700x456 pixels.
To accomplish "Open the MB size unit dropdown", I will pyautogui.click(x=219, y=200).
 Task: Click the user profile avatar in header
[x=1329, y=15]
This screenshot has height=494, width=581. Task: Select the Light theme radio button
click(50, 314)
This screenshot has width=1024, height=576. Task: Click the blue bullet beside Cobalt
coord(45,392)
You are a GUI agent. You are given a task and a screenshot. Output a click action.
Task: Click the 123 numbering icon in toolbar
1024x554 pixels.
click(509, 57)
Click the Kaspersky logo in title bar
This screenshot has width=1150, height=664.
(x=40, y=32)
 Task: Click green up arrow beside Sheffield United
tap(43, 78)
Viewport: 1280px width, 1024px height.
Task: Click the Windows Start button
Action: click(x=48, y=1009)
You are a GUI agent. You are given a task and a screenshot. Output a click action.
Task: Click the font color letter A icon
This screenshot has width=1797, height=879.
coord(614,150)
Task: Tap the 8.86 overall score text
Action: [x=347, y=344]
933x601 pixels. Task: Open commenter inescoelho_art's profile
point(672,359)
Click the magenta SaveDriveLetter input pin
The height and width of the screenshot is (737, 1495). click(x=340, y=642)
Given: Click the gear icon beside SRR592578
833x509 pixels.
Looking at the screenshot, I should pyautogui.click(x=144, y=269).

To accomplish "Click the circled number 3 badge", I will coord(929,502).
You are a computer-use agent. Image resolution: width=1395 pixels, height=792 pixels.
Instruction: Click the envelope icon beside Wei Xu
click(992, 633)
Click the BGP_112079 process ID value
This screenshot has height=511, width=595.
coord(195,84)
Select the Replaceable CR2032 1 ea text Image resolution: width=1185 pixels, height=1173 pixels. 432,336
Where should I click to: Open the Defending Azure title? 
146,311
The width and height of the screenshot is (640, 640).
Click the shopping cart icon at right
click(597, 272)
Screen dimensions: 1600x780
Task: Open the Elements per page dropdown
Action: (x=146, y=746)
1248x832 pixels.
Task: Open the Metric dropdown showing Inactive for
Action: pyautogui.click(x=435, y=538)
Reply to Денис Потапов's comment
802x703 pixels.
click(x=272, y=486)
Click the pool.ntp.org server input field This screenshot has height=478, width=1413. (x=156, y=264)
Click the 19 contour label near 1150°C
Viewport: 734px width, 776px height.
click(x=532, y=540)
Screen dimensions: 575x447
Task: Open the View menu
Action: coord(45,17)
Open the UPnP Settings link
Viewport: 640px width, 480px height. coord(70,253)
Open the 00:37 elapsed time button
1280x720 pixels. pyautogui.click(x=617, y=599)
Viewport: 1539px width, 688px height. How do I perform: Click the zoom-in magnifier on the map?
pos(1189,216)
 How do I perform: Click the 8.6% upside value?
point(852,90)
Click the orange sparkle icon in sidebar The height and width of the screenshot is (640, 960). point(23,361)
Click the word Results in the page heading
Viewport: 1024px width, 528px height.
════════════════════
## Assigned task
Among the lines above, find the one with "Click the magenta SaveDriveLetter input pin" and the one with "You are a computer-use". Quote both and everything between them, exactly.

## Worked solution
Click the magenta SaveDriveLetter input pin
The height and width of the screenshot is (737, 1495). click(x=340, y=642)
Given: Click the gear icon beside SRR592578
833x509 pixels.
Looking at the screenshot, I should pyautogui.click(x=144, y=269).

To accomplish "Click the circled number 3 badge", I will coord(929,502).
You are a computer-use agent. Image resolution: width=1395 pixels, height=792 pixels.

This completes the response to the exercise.